If the foregoing is in accordance with your understanding of our
agreement, please sign and return to us the enclosed duplicate hereof, whereupon
this letter and your acceptance shall represent a binding agreement among the
Company and the several Initial Purchasers.
Very truly yours,
VINTAGE PETROLEUM, INC.
By: /s/ William C. Barnes
----------------------------------
Name: William C. Barnes
Title: Executive Vice President and
Chief Financial Officer
The foregoing Agreement is hereby confirmed and
accepted as of the date first above written.
WARBURG DILLON READ LLC
By: WARBURG DILLON READ LLC
By: /s/ Vincent Lu By: /s/ Whit Williams
----------------------------- ------------------------
Name: Vincent Lu Name: Whit Williams
Title: Executive Director Title: Executive Director
17
<PAGE>
ANNEX A
Each Broker-Dealer that receives New Securities for its own account pursuant to
the Exchange Offer must acknowledge that it will deliver a prospectus in
connection with any resale of such New Securities. The Letter of Transmittal
states that by so acknowledging and by delivering a prospectus, a Broker-Dealer
will not be deemed to admit that it is an "underwriter" within the meaning of
the Securities Act. This Prospectus, as it may be amended or supplemented from
time to time, may be used by a Broker-Dealer in connection with resales of New
Securities received in exchange for Securities where such Securities were
acquired by such Broker-Dealer as a result of market-making activities or other
trading activities. The Company has agreed that, starting on the Expiration
Date (as defined herein) and ending on the close of business 180 days after the
Expiration Date, it will make this Prospectus available to any Broker-Dealer for
use in connection with any such resale. See "Plan of Distribution".
18
<PAGE>
ANNEX B
Each Broker-Dealer that receives New Securities for its own account in exchange
for Securities, where such Securities were acquired by such Broker-Dealer as a
result of market-making activities or other trading activities, must acknowledge
that it will deliver a prospectus in connection with any resale of such New
Securities. See "Plan of Distribution".
19
<PAGE>
ANNEX C
PLAN OF DISTRIBUTION
Each Broker-Dealer that receives New Securities for its own account
pursuant to the Exchange Offer must acknowledge that it will deliver a
prospectus in connection with any resale of such New Securities. This
Prospectus, as it may be amended or supplemented from time to time, may be used
by a Broker-Dealer in connection with resales of New Securities received in
exchange for Securities where such Securities were acquired as a result of
market-making activities or other trading activities. The Company has agreed
that, starting on the Expiration Date and ending on the close of business 180
days after the Expiration Date, it will make this Prospectus, as amended or
supplemented, available to any Broker-Dealer for use in connection with any such
resale. In addition, until __________, 199__, all dealers effecting
transactions in the New Securities may be required to deliver a prospectus.

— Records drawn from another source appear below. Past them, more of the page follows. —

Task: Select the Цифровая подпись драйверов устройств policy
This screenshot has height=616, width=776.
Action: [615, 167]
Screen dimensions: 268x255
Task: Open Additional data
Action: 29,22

The Company will not receive any proceeds from any sale of New
Securities by brokers-dealers. New Securities received by Broker-Dealers for
their own account pursuant to the Exchange Offer may be sold from time to time
in one or more transactions in the over-the-counter market, in negotiated
transactions, through the writing of options on the New Securities or a
combination of such methods of resale, at market prices prevailing at the time
of resale, at prices related to such prevailing market prices or negotiated
prices. Any such resale may be made directly to purchasers or to or through
brokers or dealers who may receive compensation in the form of commissions or
concessions from any such Broker-Dealer and/or the purchasers of any such New
Securities. Any Broker-Dealer that resells New Securities that were received by
it for its own account pursuant to the Exchange Offer and any broker or dealer
that participates in a distribution of such New Securities may be deemed to be
an "underwriter" within the meaning of the Securities Act and any profit
resulting from any such resale of New Securities and any commissions or
concessions received by any such persons may be deemed to be underwriting
compensation under the Securities Act. The Letter of Transmittal states that by
acknowledging that it will deliver and by delivering a prospectus, a Broker-
Dealer will not be deemed to admit that it is an "underwriter" within the
meaning of the Securities Act.
For a period of 180 days after the Expiration Date, the Company will
promptly send additional copies of this Prospectus and any amendment or
supplement to this Prospectus to any Broker-Dealer that requests such documents
in the Letter of Transmittal. The Company has agreed to pay all expenses
incident to the Exchange Offer (including the expenses of one counsel for the
Holders of the Securities) other than commissions or concessions of any brokers
or dealers and will indemnify the holders of the Securities (including any
Broker-Dealers) against certain liabilities, including liabilities under the
Securities Act.
[If applicable, add information required by Regulation S-K Items 507
and/or 508. S-K 502(b) legend must appear on the back cover.]
20
<PAGE>
ANNEX D
Rider A
- -------
/ / CHECK HERE IF YOU ARE A BROKER-DEALER AND WISH TO RECEIVE 10
ADDITIONAL COPIES OF THE PROSPECTUS AND 10 COPIES OF ANY AMENDMENTS OR
SUPPLEMENTS THERETO.
Name:
------------------------------
Address:
------------------------------
------------------------------
Rider B
- -------
If the undersigned is not a Broker-Dealer, the undersigned represents that it
acquired the New Securities in the ordinary course of its business, it is not
engaged in, and does not intend to engage in, a distribution of New Securities
and it has no arrangements or understandings with any person to participate in a
distribution of the New Securities. If the undersigned is a Broker-Dealer that
will receive New Securities for its own account in exchange for Securities, it
represents that the Securities to be exchanged for New Securities were acquired
by it as a result of market-making activities or other trading activities and
acknowledges that it will deliver a prospectus in connection with any resale of
such New Securities; however, by so acknowledging and by delivering a
prospectus, the undersigned will not be deemed to admit that it is an
"underwriter" within the meaning of the Securities Act.
21
<PAGE>
Exhibit 5
[LETTERHEAD OF CONNER & WINTERS]
April 9, 1999
Vintage Petroleum, Inc.
4200 One Williams Center
Tulsa, Oklahoma 74172
Re: Vintage Petroleum, Inc.
Registration Statement on Form S-4 (the "Registration Statement")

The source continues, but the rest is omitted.